Monday, January 6, 2014

Ooblek and Dry Ice- Ms. Chanales and 6th Grade Science


The sixth graders recently completed a unit on the states of matter, during which they participated in two activities that are annual highlights of science class. First, students whipped up some Oobleck (with all due respect to Dr. Seuss and Bartholomew).  This combination of corn starch and water is a strange substance. Punch it and you hurt your hand, but let your hand rest on top of it and your hand will slowly sink in.  You can form it into a ball, but when you release the pressure, the oobeck oozes and flows.  Hit with a baseball bat (you may not want to try this one at home) and it shatters into little tiny pieces which then drip down like rain.  This substance acts as a solid under pressure, but is otherwise a liquid.  It's a special class of materials called non-Newtonian fluids and figuring out what makes them act as solids and what makes them act as liquids is the secret to escaping quicksand!

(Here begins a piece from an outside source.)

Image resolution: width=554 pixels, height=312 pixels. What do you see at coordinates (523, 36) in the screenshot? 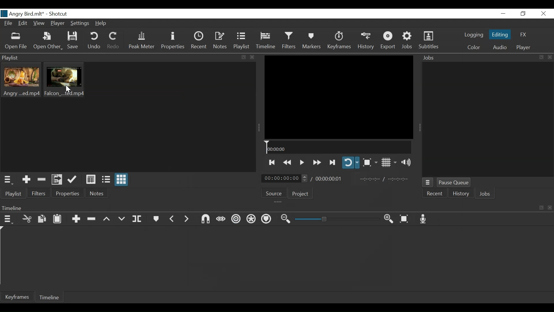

Students also experimented with another intriguing substance - Dry Ice, aka solid carbon dioxide.  Normally when solids heat up, they melt into liquids, but dry ice does no such thing.  It turns directly from its very cold solid form to its gas form, "disappearing" as you watch it. This process is called sublimation. Rewatch the Wizard of Oz and discover that the Wicked Witch of the West's final words were inaccurate - she's not melting at all. But, I guess "I'm melting!" is somehow catchier than "I'm sublimating!"